┌─ Dataset excerpts

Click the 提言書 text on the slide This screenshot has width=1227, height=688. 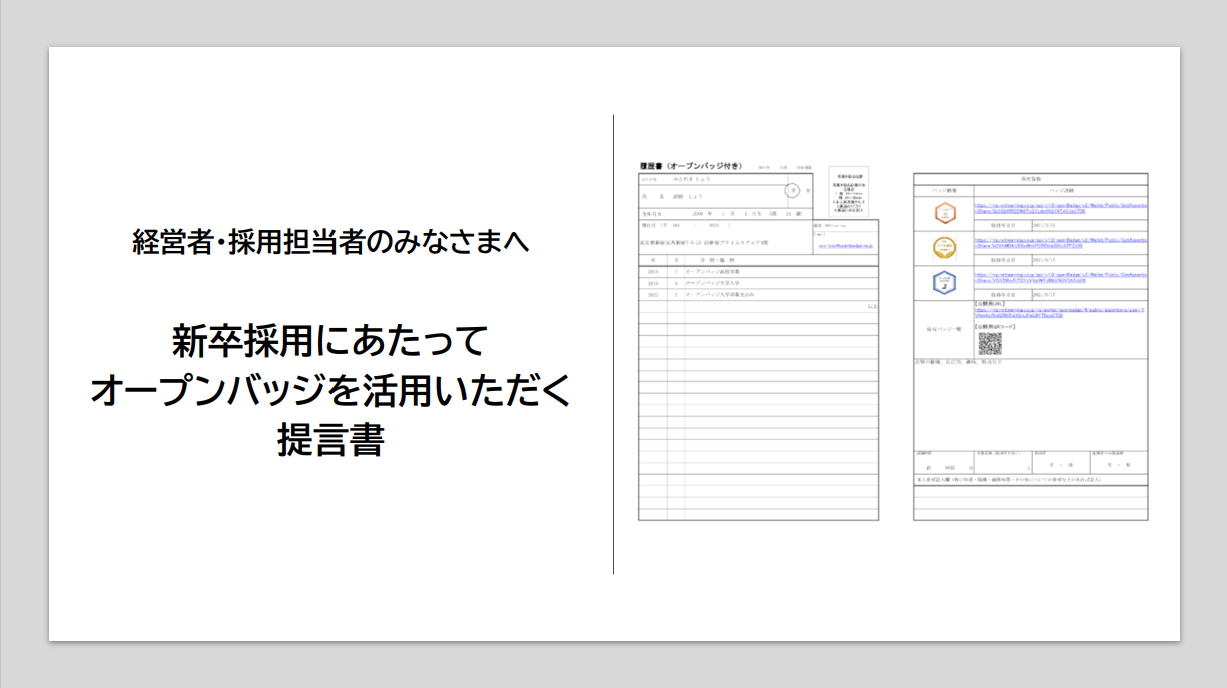(330, 439)
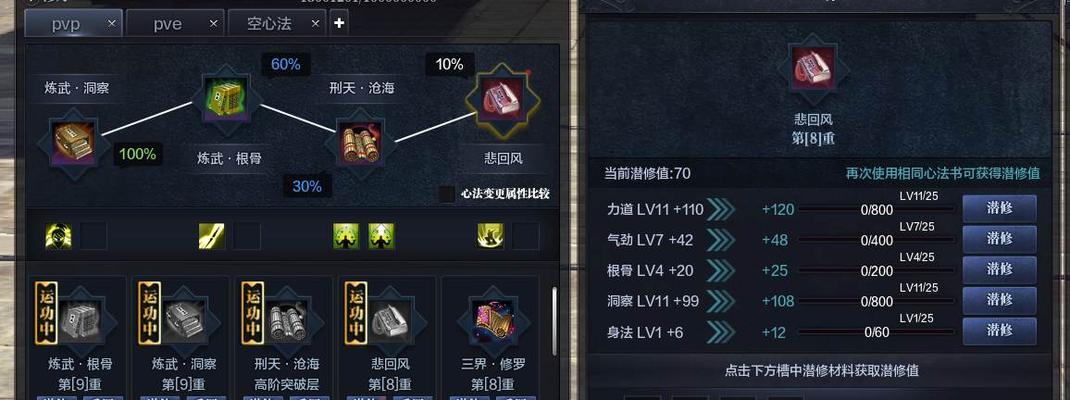Close the pvp tab
Viewport: 1070px width, 400px height.
111,24
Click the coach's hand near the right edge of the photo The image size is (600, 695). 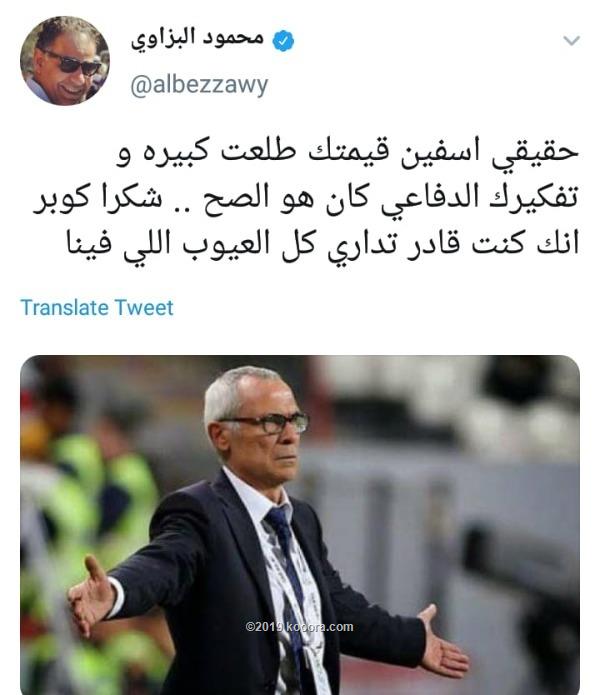pyautogui.click(x=443, y=640)
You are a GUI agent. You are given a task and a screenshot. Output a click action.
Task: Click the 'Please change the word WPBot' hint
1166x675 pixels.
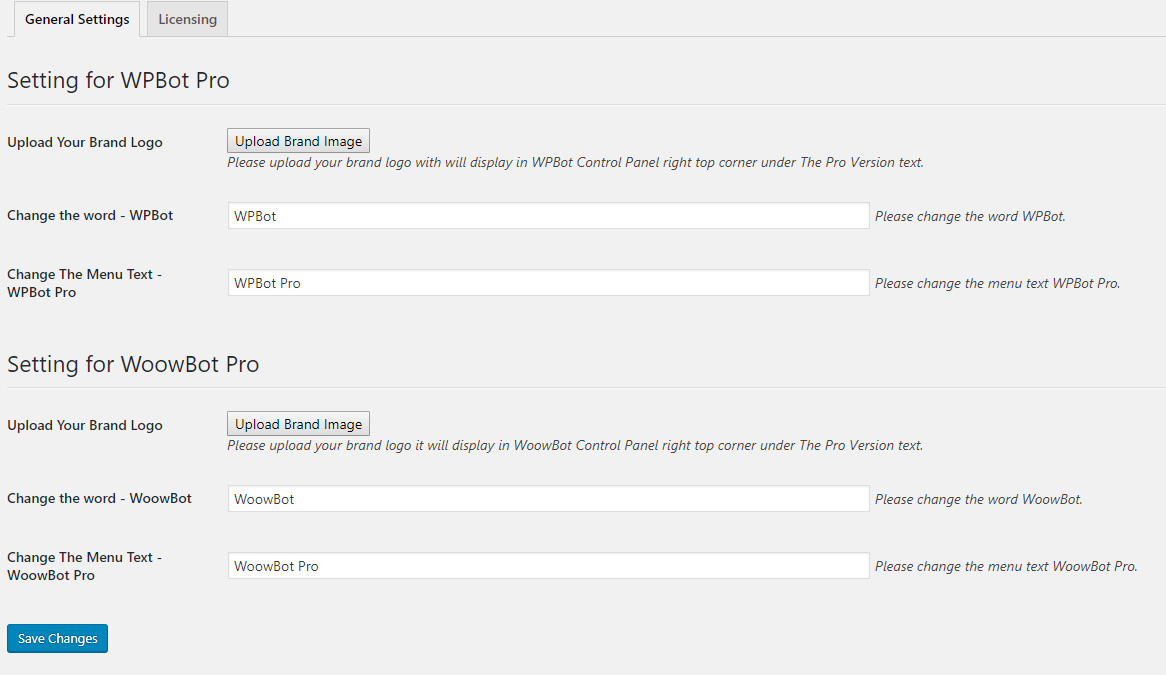click(x=970, y=216)
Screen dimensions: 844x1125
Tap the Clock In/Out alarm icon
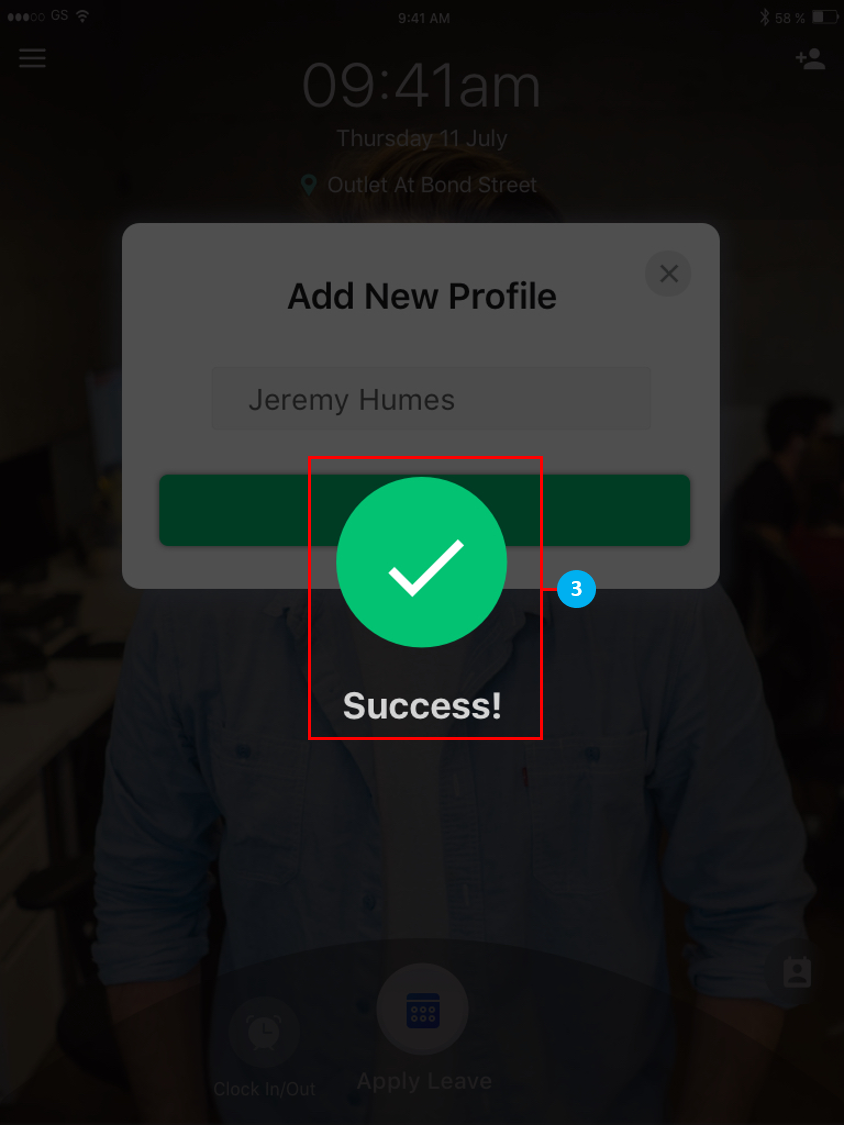pos(264,1032)
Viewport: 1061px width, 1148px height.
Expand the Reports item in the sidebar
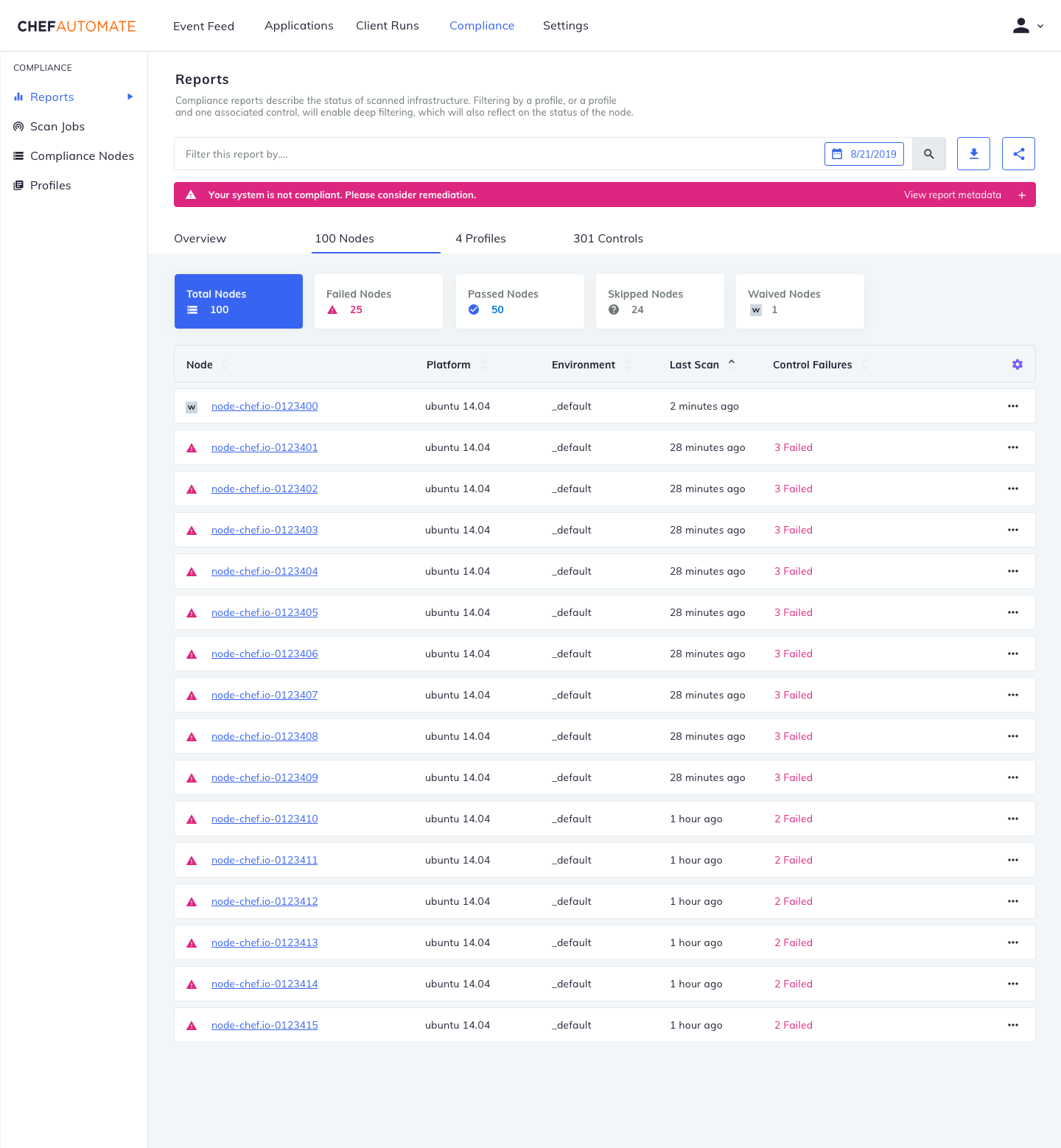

└─

Exercise:
Exclude all pictures and reproduce exactly the lines from the one containing "1166x675 pixels." through the final line of the entries above.

Reply:
1166x675 pixels.
click(x=970, y=216)
Screen dimensions: 844x1125
Tap the Clock In/Out alarm icon
pos(264,1032)
Viewport: 1061px width, 1148px height.
Expand the Reports item in the sidebar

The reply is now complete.